Abstract

Abstract Dispositional optimism has been associated with healthy aging, as well as coping with and making meaning from life challenges. Social support plays a similarly positive role in promoting adaptation in late life and helping individuals feel closer to loved ones. During the pandemic, disruptions in older adults’ social interactions placed a high demand on both of these potential resources, challenging individuals’ ability to derive meaning from these events.
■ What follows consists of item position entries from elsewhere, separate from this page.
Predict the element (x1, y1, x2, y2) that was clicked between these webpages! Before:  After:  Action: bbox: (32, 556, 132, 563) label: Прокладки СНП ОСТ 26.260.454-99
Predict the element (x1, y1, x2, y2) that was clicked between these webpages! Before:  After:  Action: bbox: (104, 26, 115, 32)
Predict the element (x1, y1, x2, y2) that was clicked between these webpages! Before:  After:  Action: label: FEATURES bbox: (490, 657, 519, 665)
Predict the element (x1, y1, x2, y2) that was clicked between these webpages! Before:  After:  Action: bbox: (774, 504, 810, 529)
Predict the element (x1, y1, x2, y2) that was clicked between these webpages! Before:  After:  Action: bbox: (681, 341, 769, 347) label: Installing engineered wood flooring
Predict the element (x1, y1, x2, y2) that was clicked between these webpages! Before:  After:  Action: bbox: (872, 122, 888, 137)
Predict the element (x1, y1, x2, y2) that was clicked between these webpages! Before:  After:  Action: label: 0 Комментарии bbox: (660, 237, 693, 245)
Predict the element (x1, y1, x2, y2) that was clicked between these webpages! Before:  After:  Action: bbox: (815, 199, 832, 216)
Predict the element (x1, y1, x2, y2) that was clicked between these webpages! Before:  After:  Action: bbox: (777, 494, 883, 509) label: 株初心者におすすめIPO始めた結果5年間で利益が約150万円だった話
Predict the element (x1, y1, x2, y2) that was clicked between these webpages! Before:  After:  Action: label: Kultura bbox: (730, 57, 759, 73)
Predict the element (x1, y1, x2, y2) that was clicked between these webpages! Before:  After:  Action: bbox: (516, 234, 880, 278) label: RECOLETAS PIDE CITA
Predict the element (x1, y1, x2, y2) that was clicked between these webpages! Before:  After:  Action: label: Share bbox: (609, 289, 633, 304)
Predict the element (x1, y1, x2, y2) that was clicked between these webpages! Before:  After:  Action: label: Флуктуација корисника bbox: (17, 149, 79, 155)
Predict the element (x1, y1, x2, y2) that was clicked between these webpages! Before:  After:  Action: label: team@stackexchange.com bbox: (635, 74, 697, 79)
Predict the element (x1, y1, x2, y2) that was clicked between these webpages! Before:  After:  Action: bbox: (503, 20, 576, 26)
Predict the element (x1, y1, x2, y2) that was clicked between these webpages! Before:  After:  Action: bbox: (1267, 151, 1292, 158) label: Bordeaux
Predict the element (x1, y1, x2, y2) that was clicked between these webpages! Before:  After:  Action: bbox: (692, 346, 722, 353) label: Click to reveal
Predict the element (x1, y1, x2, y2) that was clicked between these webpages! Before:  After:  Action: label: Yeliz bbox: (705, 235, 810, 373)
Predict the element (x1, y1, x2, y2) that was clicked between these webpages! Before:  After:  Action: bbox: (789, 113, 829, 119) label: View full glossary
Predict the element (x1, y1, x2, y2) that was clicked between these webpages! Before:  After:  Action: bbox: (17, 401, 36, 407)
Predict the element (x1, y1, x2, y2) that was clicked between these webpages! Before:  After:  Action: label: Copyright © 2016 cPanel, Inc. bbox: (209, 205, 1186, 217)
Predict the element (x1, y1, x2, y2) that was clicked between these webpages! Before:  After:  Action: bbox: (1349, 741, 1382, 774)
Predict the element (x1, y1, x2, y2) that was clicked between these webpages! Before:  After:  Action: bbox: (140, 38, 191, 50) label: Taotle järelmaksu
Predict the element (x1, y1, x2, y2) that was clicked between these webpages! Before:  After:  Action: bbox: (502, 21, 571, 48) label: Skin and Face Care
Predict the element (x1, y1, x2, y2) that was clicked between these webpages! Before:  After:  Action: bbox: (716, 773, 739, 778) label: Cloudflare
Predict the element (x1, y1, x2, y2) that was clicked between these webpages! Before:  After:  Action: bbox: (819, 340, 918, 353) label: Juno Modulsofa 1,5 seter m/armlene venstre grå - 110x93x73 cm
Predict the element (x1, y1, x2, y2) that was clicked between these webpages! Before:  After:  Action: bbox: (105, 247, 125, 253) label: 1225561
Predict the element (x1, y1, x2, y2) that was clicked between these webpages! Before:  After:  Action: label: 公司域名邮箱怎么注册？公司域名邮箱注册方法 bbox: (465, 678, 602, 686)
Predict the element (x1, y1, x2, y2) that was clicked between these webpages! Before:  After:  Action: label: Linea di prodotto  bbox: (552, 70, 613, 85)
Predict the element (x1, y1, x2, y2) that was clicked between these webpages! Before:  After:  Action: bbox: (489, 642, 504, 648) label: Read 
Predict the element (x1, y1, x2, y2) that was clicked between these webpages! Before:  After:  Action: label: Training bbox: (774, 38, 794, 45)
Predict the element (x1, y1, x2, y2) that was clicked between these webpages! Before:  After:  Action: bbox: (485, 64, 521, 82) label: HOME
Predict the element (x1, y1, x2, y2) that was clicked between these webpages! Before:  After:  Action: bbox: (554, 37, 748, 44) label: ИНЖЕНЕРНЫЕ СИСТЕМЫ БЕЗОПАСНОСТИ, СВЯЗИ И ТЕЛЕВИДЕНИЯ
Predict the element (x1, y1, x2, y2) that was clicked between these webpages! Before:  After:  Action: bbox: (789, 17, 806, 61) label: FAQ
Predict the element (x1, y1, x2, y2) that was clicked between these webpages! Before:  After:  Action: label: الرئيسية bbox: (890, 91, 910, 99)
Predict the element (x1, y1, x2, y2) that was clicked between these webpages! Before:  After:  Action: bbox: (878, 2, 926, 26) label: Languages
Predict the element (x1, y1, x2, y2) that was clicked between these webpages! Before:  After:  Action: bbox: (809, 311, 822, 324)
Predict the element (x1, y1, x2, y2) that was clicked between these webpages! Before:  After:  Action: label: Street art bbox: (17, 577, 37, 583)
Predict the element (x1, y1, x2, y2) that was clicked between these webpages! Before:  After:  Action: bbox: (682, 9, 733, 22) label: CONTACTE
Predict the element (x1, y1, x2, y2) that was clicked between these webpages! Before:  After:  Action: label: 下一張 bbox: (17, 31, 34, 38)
Exploring data from a community sample of 136 older adults (M age = 68, range 50-91; 69% females; 93% White) assessed three times over six months during 2021-2022, we examined how optimism and positive and negative social exchanges predicted changes in attitudes about how COVID-19 shaped family life. We found that T1 optimism predicted changes in older adults’ feeling closer to their families and appreciating them more at T2 (3 months later), above and beyond T1 positive social exchanges, which were only marginally associated. Older adults who were more optimistic at T1 also reported greater declines in tension and strain in their family ties due to the pandemic at T2 - but not at T3 (6 months later). However, T2 negative social exchanges did predict increased reports of family tension and strain from T2 to T3. Findings suggest that as new COVID-19 variants emerged, benefits of optimism waned, but costs of negative social exchanges increased. These findings illustrate how personality, micro-level context (i.e., social interactions), and macro-level context may work together to shape older adults’ views of their families during the pandemic.